TEXTABSCHNITT:
********
COMICOSKOP: Parallel dazu hast Du dann ja begonnen, das Comic-Archiv des Instituts für Jugendbuchforschung aufzubauen, heute das größte öffentlich zugängliche seiner Art in Deutschland… warst Kustos des Instituts für Jugendbuchforschung, Universität Frankfurt am Main von 1989 bis 2018..

 

Dolle-Weinkauff: In der Tat betraten wir damals Neuland: Was es 1983 gab, waren verstreute Comic-Bestände in der Institutsbibliothek sowie ein Konglomerat aus Schenkungen und mit Drittmitteln erworbener Sammlungen, die völlig ungeordnet in Kisten und Regalen lagerten.

 

COMICOSKOP: Wie kam es dazu, immerhin war es ja nicht selbstverständlich, dass ein literaturwissenschaftliches Institut auch ein derart großes Augenmerk auf den Comic legt…

 

Dolle-Weinkauff: Wir waren uns im Institut einig, dass in der Bundesrepublik so etwas wie eine Sammelstelle für Comics, für grafische Literatur fehlte und wollten diese Lücke füllen... so entstanden Archiv und Bibliothek, die wir schrittweise aufbauten...

 

 COMICOSKOP: Nach welchen Kriterien hast Du dann als Kurator die Sammlung aufgebaut – es gibt ja sowohl Bestände zur Sekundärliteratur über Comics als auch facettenreiche Bestände an Primärliteratur…? Die Zahlen von heute sind ja beeindruckend: über 30.000 Comics jedweder Form, über 3.000 Sekundär-Zeitungsartikel über Comics, wenn ich recht informiert bin… welche Zeitspanne umfasst die Sammlung… und basiert der Fundus auf Ankäufe oder Schenkungen von Verlagen etc.?

 

Dolle-Weinkauff: Zu den Zahlen: 30.000 Titel etwa dürften es sein, wenn man Serien und Einzelpublikationen zusammenrechnet. In der Bibliothekspraxis ist allerdings die Zählung nach Medieneinheiten üblich, d.h. jedes Heft einer 

Serie wird mitgezählt. Dann sind es gegenwärtig wohl weit über 70.000. Daneben hat die Bibliothek schon immer Comic-Sekundärliteratur erfasst und aufgestellt, das wurde verstärkt nach Einrichtung des Comic-Projekts. Die Artikelsammlung dagegen, die im Projekt selbst angesiedelt war und ist, basiert auf einer Kollektion von Wolfgang Kempkes, die als Schenkung ins Institut gelangte und fortgeführt wurde. Darin sind Presse- und Zeitschriftenbeiträge seit Ende der 1940er Jahre versammelt.
********
Gespeicherte Einträge:
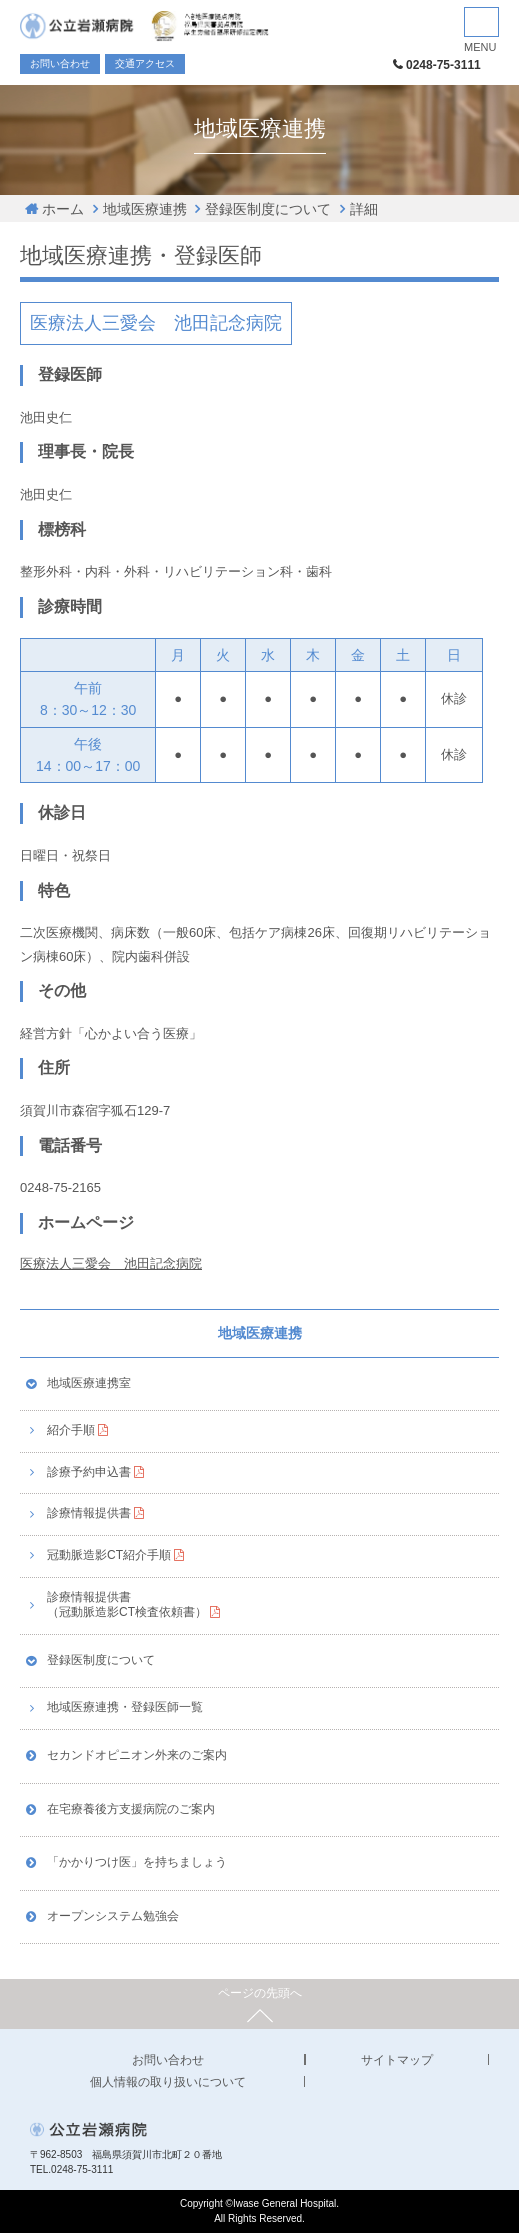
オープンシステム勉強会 (113, 1916)
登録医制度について (268, 209)
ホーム (63, 209)
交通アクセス (145, 63)
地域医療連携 (145, 209)
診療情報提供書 (89, 1513)
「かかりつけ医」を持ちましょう (137, 1862)
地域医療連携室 (89, 1383)
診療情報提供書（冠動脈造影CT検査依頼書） (127, 1605)
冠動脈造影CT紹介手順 (109, 1555)
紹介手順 (71, 1430)
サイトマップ (397, 2060)
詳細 (364, 209)
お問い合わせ (60, 63)
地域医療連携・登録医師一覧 (125, 1707)
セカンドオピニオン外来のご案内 (137, 1755)
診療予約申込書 (89, 1472)
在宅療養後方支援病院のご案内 (131, 1809)
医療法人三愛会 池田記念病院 (111, 1263)
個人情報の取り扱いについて (168, 2082)
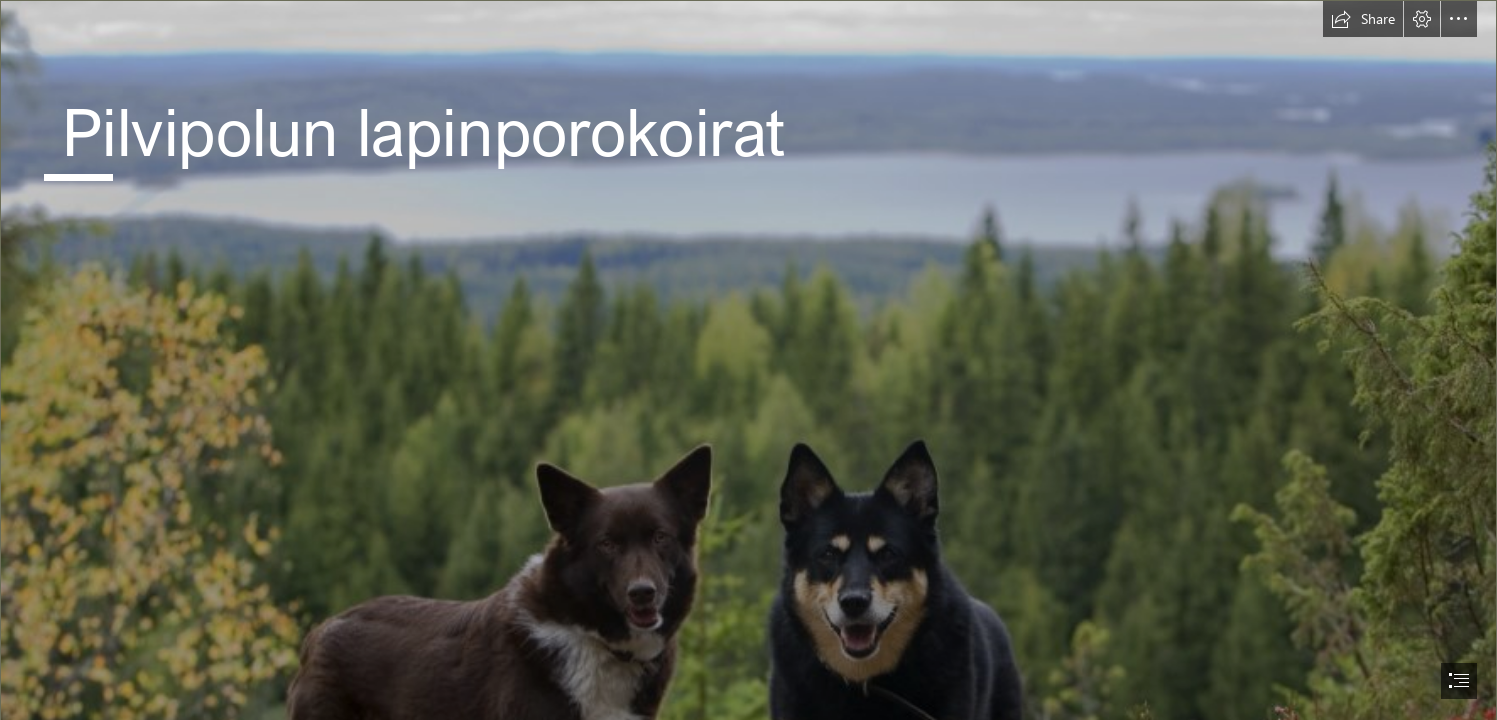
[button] (1363, 19)
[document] (748, 360)
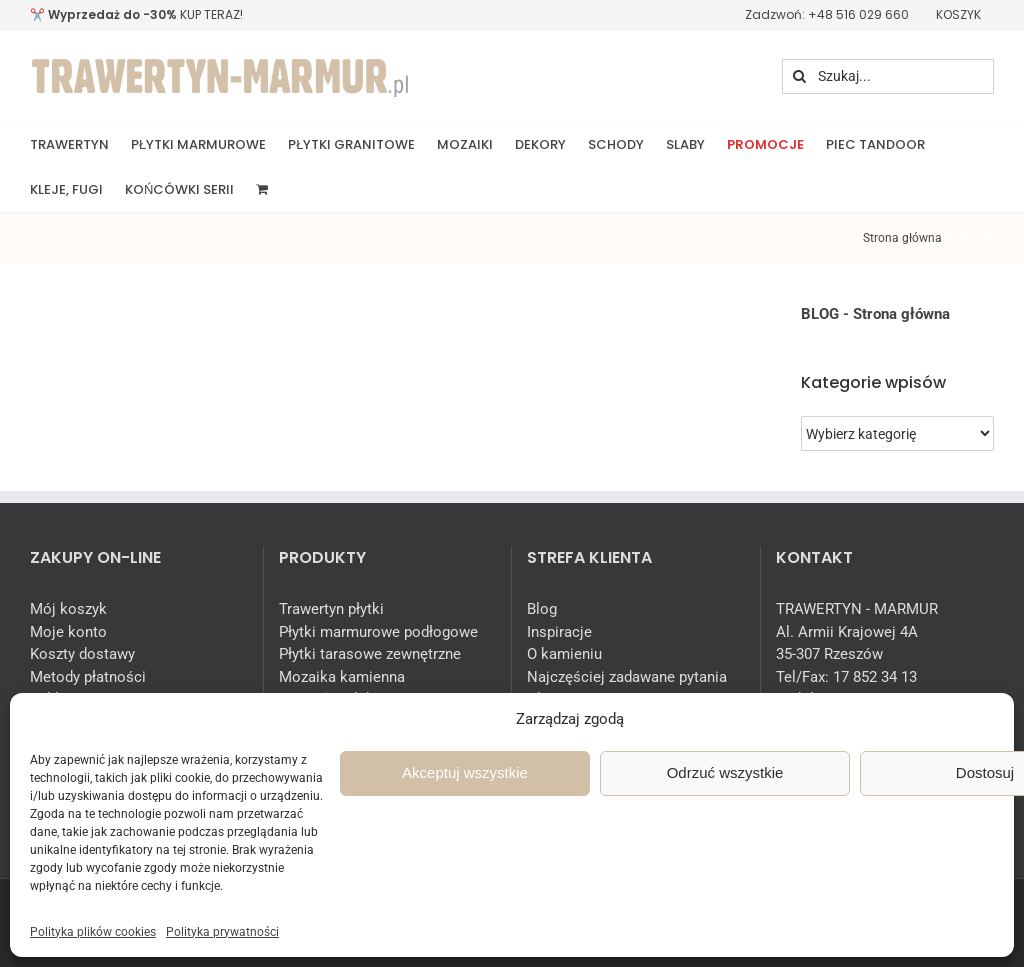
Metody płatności (88, 677)
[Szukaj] (799, 76)
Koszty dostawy (82, 654)
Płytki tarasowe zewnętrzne (370, 654)
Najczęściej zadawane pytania (627, 677)
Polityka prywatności (222, 932)
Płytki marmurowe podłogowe (378, 632)
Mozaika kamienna (342, 677)
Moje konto (68, 632)
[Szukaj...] (888, 76)
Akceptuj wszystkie (465, 772)
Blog (542, 609)
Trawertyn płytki (331, 609)
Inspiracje (559, 632)
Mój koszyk (68, 609)
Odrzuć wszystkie (725, 772)
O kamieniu (564, 654)
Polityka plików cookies (93, 932)
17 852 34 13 (875, 677)
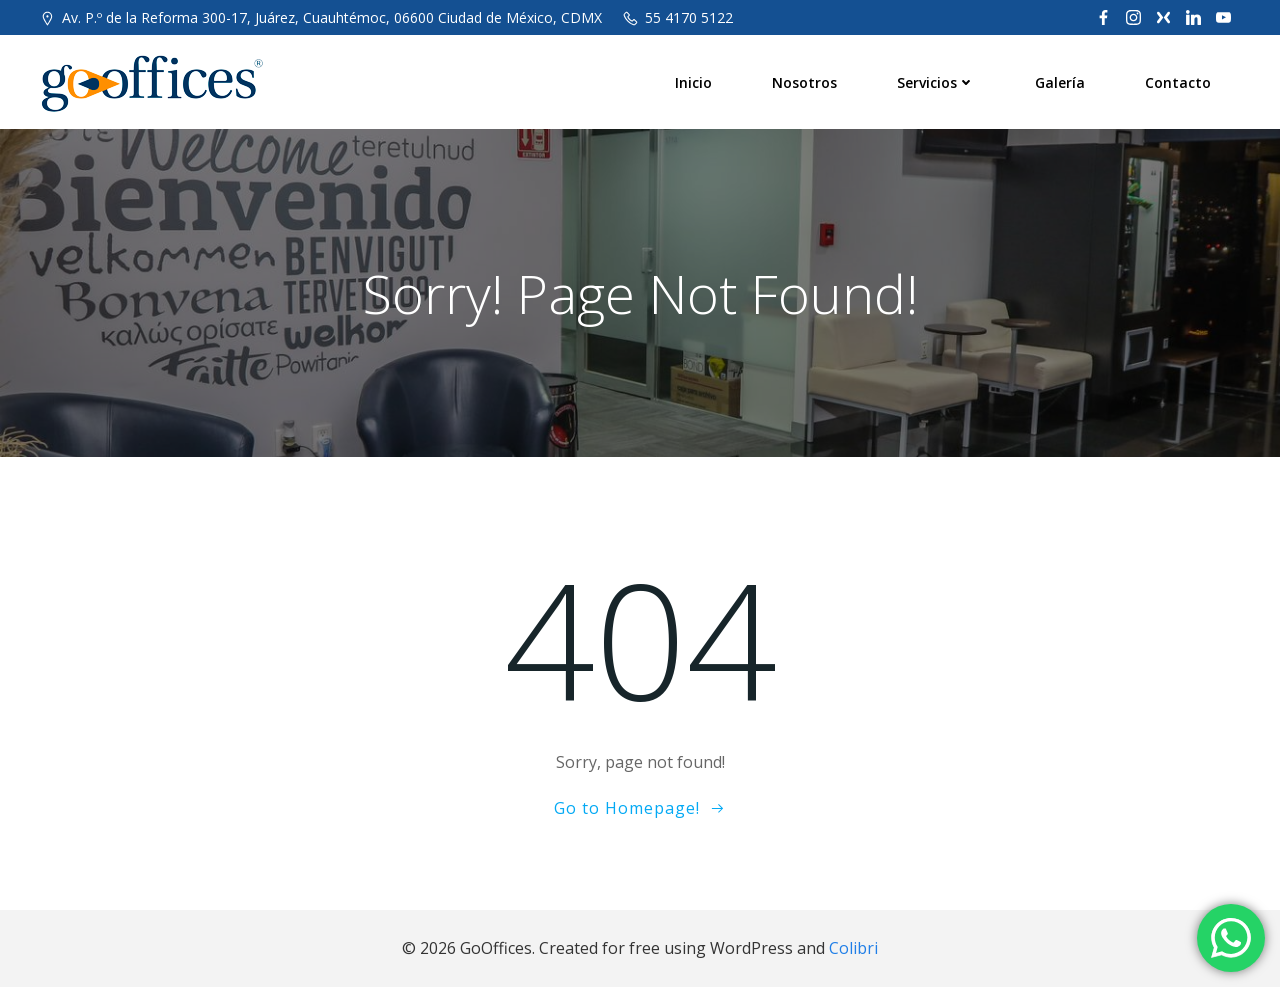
********
AUFGABE ZUR ÜBUNG:
Gib aus dem Interview zum Comic-Archiv den Wortlaut von „Dolle-Weinkauff: Zu den“ bis „1940er Jahre versammelt.“ unverändert wieder.

SCHRIFTLICHE ANTWORT:
Dolle-Weinkauff: Zu den Zahlen: 30.000 Titel etwa dürften es sein, wenn man Serien und Einzelpublikationen zusammenrechnet. In der Bibliothekspraxis ist allerdings die Zählung nach Medieneinheiten üblich, d.h. jedes Heft einer 

Serie wird mitgezählt. Dann sind es gegenwärtig wohl weit über 70.000. Daneben hat die Bibliothek schon immer Comic-Sekundärliteratur erfasst und aufgestellt, das wurde verstärkt nach Einrichtung des Comic-Projekts. Die Artikelsammlung dagegen, die im Projekt selbst angesiedelt war und ist, basiert auf einer Kollektion von Wolfgang Kempkes, die als Schenkung ins Institut gelangte und fortgeführt wurde. Darin sind Presse- und Zeitschriftenbeiträge seit Ende der 1940er Jahre versammelt.